The 32nd DOT was a multiform conference articulated in sections and interdisciplinary panels. Most sections were direct followers of the classical branches of “Orientalistic studies”, i.e., they focused primarily on the textual production of a cultural area at a certain time (“Indology” as distinguished from “[Modern] South Asian Studies”, “Coptology”, etc.). Other sections seemed to be more directly influenced by the areal studies approach (the already mentioned “South Asian Studies” component of the “Indology and South Asian Studies” section, “South East Asian Studies”, etc.) and still others focused on different topics (“Art and Archaeology”, “Law”, etc.). In case you were wondering, I did not notice anyone discussing about “Orientalism after Said”. Perhaps the topic is now out of fashion or perhaps the German Orientalists do not want to indulge to new trends.

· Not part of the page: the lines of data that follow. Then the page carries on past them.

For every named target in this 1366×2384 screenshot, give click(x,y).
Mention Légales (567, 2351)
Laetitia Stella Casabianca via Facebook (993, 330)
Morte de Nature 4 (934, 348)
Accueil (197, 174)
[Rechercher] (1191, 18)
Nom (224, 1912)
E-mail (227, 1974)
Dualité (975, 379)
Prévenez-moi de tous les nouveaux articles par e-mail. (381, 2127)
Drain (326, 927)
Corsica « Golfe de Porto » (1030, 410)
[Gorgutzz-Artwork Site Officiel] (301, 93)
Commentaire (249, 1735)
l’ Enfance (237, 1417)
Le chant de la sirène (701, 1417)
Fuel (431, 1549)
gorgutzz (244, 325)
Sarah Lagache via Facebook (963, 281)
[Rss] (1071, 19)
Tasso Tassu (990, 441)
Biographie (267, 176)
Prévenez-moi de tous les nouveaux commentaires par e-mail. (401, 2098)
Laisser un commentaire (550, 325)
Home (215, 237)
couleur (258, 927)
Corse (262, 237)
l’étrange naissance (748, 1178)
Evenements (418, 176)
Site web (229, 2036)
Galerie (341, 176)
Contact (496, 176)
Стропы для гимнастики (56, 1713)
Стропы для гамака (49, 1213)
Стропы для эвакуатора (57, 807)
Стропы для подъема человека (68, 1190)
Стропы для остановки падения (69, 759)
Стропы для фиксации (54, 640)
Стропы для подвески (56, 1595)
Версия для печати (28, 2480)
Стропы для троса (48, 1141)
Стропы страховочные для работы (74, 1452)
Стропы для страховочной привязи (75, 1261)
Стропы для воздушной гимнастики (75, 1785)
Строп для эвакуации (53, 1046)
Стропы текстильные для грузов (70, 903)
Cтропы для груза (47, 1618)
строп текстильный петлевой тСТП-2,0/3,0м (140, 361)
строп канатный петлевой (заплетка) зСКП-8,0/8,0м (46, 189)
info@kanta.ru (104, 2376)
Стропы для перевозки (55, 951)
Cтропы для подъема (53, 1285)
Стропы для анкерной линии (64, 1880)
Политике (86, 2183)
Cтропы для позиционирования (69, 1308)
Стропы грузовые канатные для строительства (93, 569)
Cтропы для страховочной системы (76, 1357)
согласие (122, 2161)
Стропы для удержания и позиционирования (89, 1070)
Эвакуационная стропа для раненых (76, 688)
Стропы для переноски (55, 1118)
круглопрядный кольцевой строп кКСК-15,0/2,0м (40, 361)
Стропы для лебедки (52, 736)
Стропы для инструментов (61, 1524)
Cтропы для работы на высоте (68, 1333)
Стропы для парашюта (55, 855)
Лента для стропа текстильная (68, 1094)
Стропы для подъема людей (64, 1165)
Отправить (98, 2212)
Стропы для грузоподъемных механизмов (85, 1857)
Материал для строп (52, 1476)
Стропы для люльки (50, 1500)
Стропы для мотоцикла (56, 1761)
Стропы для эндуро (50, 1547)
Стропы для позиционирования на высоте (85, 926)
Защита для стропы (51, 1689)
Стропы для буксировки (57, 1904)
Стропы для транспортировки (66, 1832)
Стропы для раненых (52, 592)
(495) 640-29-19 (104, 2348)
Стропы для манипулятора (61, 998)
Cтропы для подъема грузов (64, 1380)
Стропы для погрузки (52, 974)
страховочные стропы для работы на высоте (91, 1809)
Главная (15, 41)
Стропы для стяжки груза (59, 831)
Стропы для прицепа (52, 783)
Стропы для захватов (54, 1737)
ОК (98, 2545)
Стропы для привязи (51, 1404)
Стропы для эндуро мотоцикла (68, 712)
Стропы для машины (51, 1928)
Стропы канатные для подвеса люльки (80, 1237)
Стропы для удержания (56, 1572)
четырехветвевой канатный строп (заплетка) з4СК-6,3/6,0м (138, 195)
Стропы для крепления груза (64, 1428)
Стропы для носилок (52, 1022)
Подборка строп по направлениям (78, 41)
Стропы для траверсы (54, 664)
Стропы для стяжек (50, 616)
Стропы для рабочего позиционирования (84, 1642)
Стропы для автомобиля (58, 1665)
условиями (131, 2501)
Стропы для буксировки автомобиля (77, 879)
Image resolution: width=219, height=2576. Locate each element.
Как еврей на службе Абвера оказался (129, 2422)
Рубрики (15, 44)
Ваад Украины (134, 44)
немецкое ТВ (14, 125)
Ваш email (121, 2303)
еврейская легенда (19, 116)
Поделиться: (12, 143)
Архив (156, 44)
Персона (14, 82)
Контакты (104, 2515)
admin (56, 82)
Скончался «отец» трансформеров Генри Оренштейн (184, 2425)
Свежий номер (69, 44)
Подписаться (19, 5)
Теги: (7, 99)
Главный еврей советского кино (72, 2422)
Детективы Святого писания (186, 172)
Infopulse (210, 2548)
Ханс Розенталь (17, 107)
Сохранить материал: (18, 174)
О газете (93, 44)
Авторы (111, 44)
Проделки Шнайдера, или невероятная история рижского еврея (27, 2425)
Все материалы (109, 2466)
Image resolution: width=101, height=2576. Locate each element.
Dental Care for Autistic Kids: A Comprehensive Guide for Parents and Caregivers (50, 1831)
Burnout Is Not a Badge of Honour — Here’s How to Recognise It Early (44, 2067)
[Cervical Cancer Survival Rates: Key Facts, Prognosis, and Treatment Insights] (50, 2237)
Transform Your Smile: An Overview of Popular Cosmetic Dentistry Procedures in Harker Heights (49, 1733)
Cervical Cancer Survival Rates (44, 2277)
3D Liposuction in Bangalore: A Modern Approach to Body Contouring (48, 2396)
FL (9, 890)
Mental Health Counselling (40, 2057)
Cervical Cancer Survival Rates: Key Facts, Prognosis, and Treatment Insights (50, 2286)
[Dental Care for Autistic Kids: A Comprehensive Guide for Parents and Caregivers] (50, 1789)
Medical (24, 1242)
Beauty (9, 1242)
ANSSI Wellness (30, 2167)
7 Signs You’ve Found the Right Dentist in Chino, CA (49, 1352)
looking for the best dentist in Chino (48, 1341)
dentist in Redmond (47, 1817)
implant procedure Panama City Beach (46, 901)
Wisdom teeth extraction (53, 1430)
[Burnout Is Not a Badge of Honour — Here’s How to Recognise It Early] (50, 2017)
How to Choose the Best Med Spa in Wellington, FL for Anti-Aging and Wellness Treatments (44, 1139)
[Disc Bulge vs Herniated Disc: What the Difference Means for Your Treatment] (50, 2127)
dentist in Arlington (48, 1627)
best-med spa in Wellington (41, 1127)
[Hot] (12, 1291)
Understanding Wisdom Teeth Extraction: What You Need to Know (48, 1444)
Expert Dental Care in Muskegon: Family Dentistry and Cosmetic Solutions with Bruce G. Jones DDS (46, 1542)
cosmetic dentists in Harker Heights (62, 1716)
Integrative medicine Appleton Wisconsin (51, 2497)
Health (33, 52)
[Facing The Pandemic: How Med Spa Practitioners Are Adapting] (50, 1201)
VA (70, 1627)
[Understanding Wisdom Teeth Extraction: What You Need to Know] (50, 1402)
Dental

I am not completely satisfied with the practical organisation of the conference. Although 1,300 participants are really a lot and I can imagine that the organisation staff has been under a lot of pressure, I would have preferred more chances for interactions, such as common meals and open events. Before you say that meals are expensive, let me suggest to have a catering service bringing food that everyone will need to pay for her- or himself.
I enjoyed all the Indological panels I attended (i.e., Made in Nepal, Adaptive Reuse and Mahāyāna Buddhism in Early Gandhāra). In most cases I got the feeling that real research was being discussed and that the conference was becoming a stimulating workshop. For similar reasons I especially enjoyed the concluding round tables, where one 1) got the sense of the broader picture emerging from the particular details discussed in the papers 2) could gain further reactions and stimuli from the other participants, including the audience.
Indological Individual Presentations
For as much as I can judge it, the quality of the presentations was incredibly good. One could sense that there is (still?) a great German Indology which points on accurate readings of many texts, on precise textual examination of them, on mastery of secundary literature and on earnest presentations which have nothing to share with Infotainment. (As a non-German I would have preferred less reading and more lively interaction, though.) German Indologists are also surprisingly daring as for pointing out mistakes or flaws are concerned. In other contexts (e.g., here) I have deprecated the tendency to always say that a certain paper (or article or book) was “interesting” and “important” without taking the risk to criticise it. During the DOT everyone could assist to real intellectual clashes.
In case you also attended, what did you like/dislike more?